When Brenda returned later that afternoon, she brought me a gift. It was a Women's Devotional Bible, New International Version. " A new collection of daily devotions from Godly women"...that is what was written under the title. This book is a complete Bible with added writings and thoughts from several authors. They are listed in a subject index to help with any issue of interest or problem that may confront me. But they are nestled throughout the book in between scriptures that pertain to the subject.

I have enjoyed this gift almost daily over the years. As I look at it this morning, tattered now around the edges, my thoughts are on Brenda's life, her family, and the funeral we will have for her in a few hours. She lost her brave and courageous fight with cancer last Wednesday evening. The scripture reading that I found this morning to help ease my tears is from Hebrews 6:13-20. The spiritual writing on the facing page is entitled, "His Grace is Sufficient". Because my heart is heavy today, I would like to share this with you this week instead of finding other words inside of me.

The main verse to me is Hebrews 6:19...."We have this hope as an anchor for the soul, firm and secure. It enters the inner sanctuary behind the curtain, where Jesus, who went before us, has entered on our behalf." Maybe you have been in this place of mourning or will be. I hope the words comfort you as they did me. Thank you, Brenda, for the life you lived, and the gifts you gave.

His Grace is Sufficient

Deforia Lane (author)

God AND I. That was it. Fresh out of miracles it seemed. God AND I. In the face of death, it's either that or nothing at all. There was no one to blame, no sign, no job, no certainty, no cure in sight, and no telling what God had in mind. I was alone with God, holy in his determined, unpredictable will. That was it, a place of both alarming aloneness and tender communion.

I don't want this to sound too pious or sentimentally spiritual; whatever this process entailed, it was certainly not devout or sweet. I was really frightened. These days were filled with the peculiar and strangling frenzy of waiting. I cried a lot, worried a lot, questioned a lot, felt lost, slept little, and beyond all of that, God began to touch me deeply.

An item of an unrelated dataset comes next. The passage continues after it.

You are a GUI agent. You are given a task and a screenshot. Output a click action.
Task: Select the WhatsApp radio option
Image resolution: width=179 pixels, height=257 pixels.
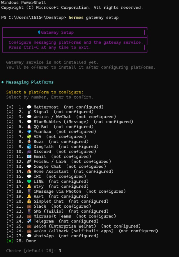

I started being honest, dreadfully honest. I felt the freedom to do not just the right thing, but the REAL thing. I didn't like the idea of death. Death is, for me, the great intruder.

I was angry with God that he would ask me to even consider it.

I had questions for which I didn't think God had the answers, or if he did, he wasn't willing to share them with me. And when I asked those questions, a surprising thing happened: what was meant as confrontation became release. Far from resenting my questions, God welcomed them. He bore the pain in the questions just as Christ bore the cross. In my confusion, I may have wanted to wound him, but he only bled for me. In expressing what was really going on inside me - the anger, hurt, the rage against dying - he comprehended my pain and translated my helplessness into certain strength. I don't know how. I don't know much about such grace.

God and I. And in the dropping of I, just God. That was it, no answers, no specifics on a night beach, no concluding refrain. Just letting go of it, all of it, and in the release, in the dying itself, the seed of hope. I know it sounds backward, but I have found that the deepest moments in my life have always been the least contrived. In the release of control, I have found humbling power. In the chaos, I have found moments of sustaining peace.

God gave no answers, then, just his presence. Just that. And his grace was sufficient.